Andrew Donaldson says Fikile Mbalula has decreed that crime intelligence should focus on crime

FAMOUS GROUSE

WE were just talking about Fikile Mbalula, here at the Mahogany Ridge, when the barmaid mentioned that, some months back, the police minister had graciously held the door open for her as she entered a restaurant.

“Yes,” she said, “I don’t normally like clowns, even small ones, but I thought that was a nice jester.”

Oh, how we laughed. For, in truth, Mbalula would make a good hotel concierge, although he may need a wooden box to stand on in order to be seen by cabdrivers when hailing guests a taxi.

But, on the plus side, he is big on the bonhomie, and will go to great lengths to raise the spirits of those in despond. On Thursday, for example, Mbalula did much in an attempt to cheer up MPs in the National Assembly who had expressed concern about law and order.

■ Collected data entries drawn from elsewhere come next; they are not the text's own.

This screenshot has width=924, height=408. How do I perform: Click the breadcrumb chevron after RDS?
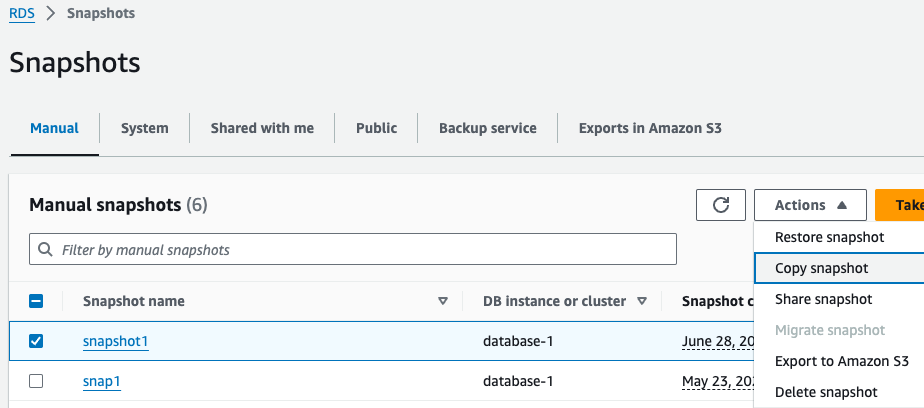tap(50, 14)
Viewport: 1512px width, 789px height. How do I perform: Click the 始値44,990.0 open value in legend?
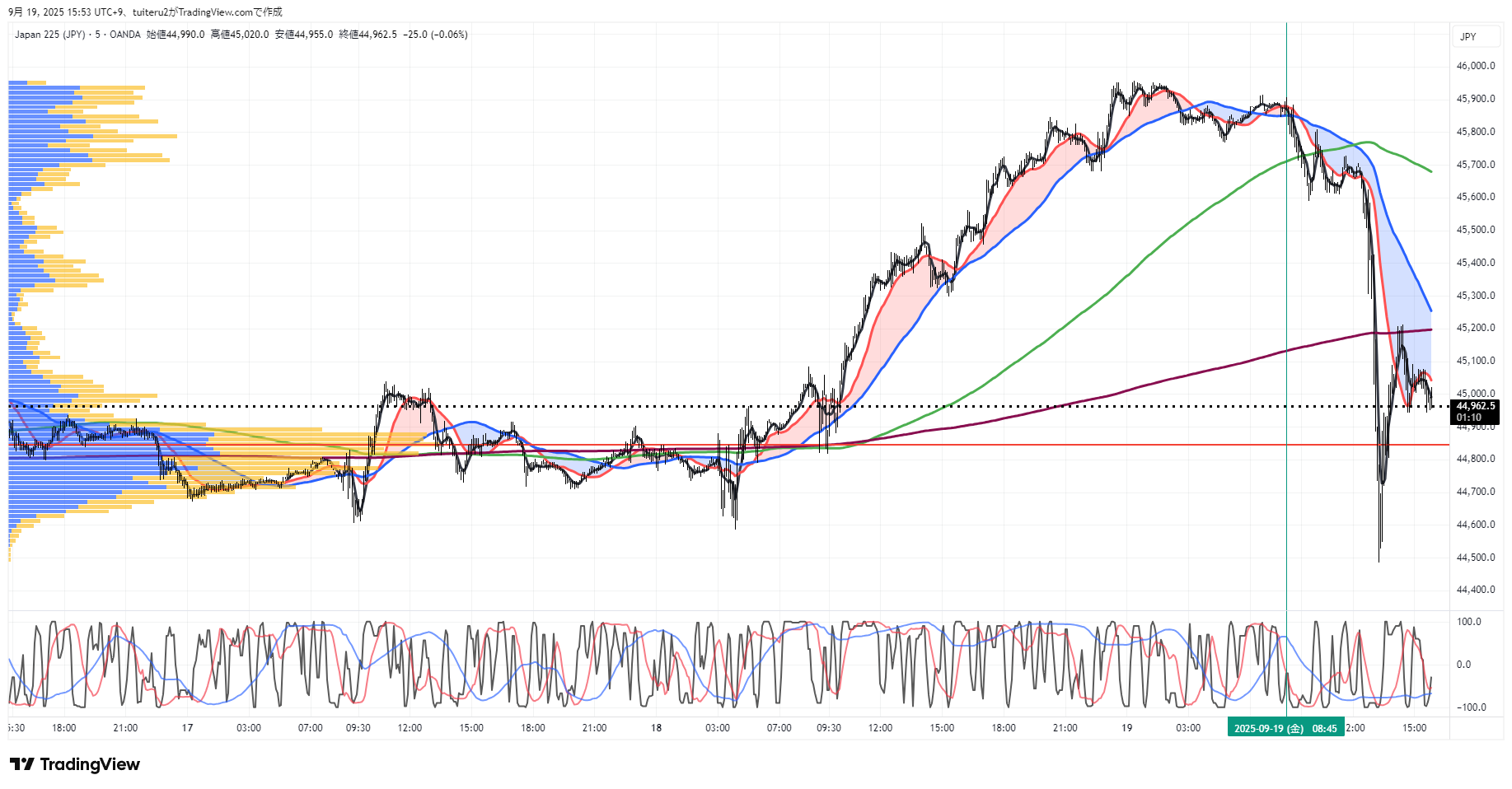(176, 35)
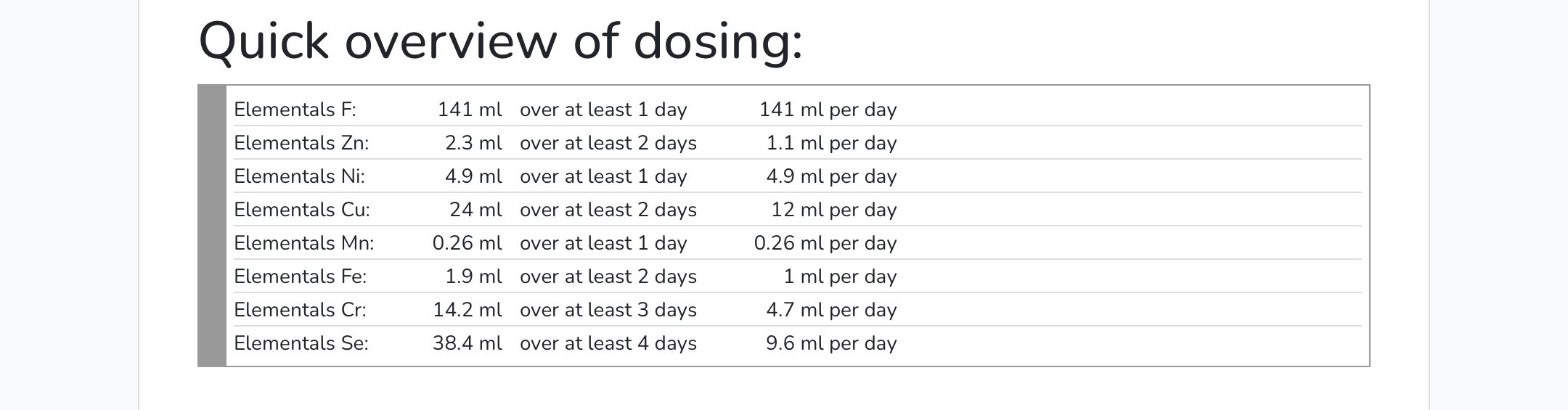Click the "Elementals Cr:" row label
Viewport: 1568px width, 410px height.
[300, 310]
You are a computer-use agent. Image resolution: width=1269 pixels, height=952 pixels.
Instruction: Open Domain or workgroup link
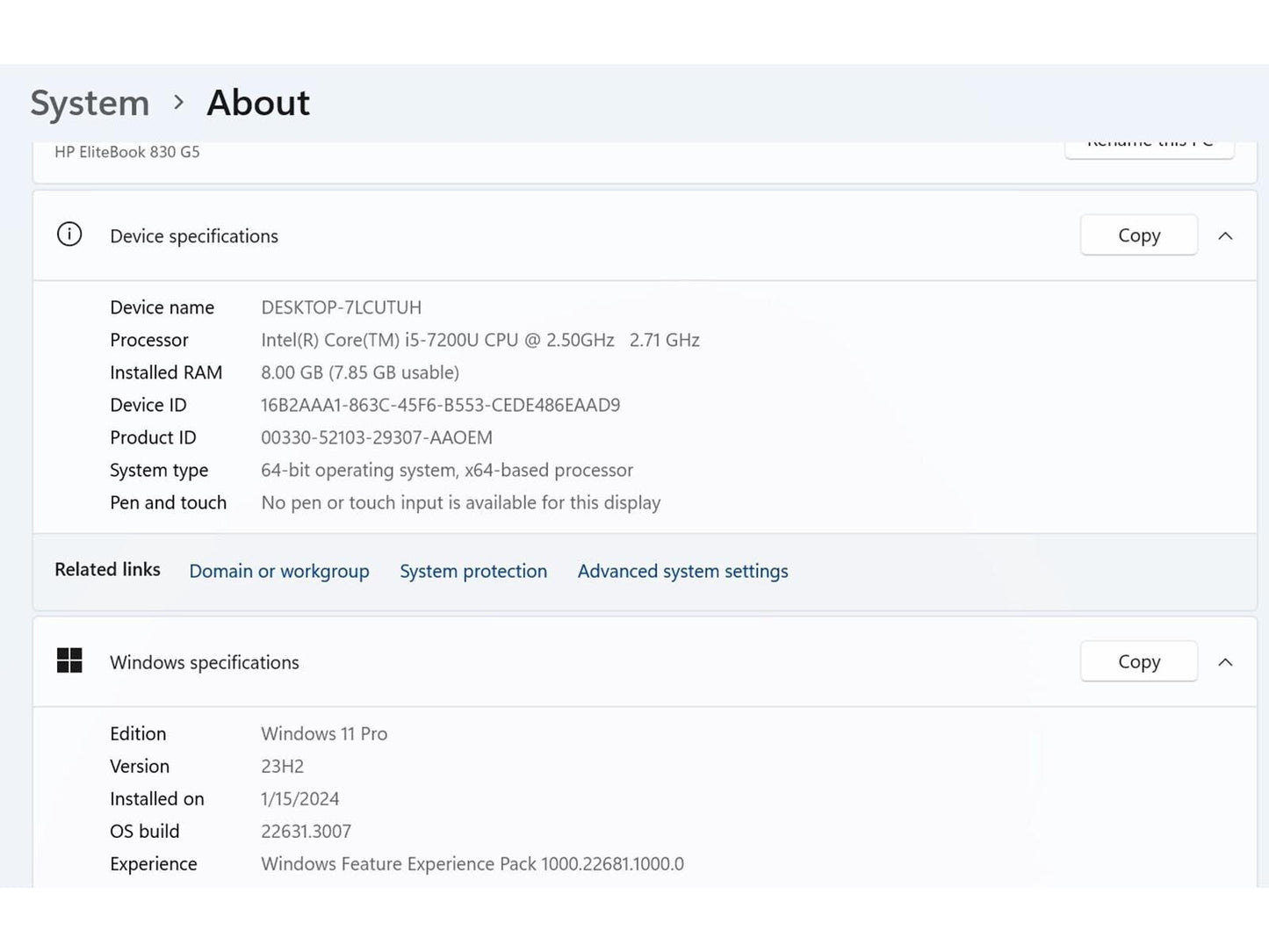(279, 571)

We’re not sure he succeeded, for there is much that is vexing there. With reports that cops are the prime suspects in the disappearance of dozens of firearms from police stations and senior officers implicated in cocaine trafficking, it really does seem as if 70% of the police are giving the other 30% a bad name. 

Yet Mbalula insists that he “calls the shots” when it comes to the SAPS and — cue drumroll and cymbal crash — he has given an order that the bad spooks in the crime intelligence unit be dealt with.

“What I can tell you is there are some rogue elements who at any given point in time take their chances in relation to crime intelligence,” he told MPs.

“This coming Monday and onwards, we will be attending to crime intelligence, including giving special directives … to ensure crime intelligence executes its mandate in the fight against crime.”

This is a busy time for the spooks. The ANC’s presidential campaign is now officially upon us, and allegations that the intelligence services have been piling on the smear, as it were, are rife. 

Mbalula regards these charges as serious, so much so that he took to using muddled big words and referring to himself in the third person: “With regard to allegation or otherwise manifestations in the public discourse about politician interference, it is the intention of the minister to probe and get to the bottom of this and for those who make such allegations … to come forward and provide evidence.”

“Probe” and “bottom” are, of course, appropriately schoolboyish terms when it comes to the so-called sex scandal surrounding the deputy president, Cyril Ramaphosa, the leading contender in the ruling party’s leadership race.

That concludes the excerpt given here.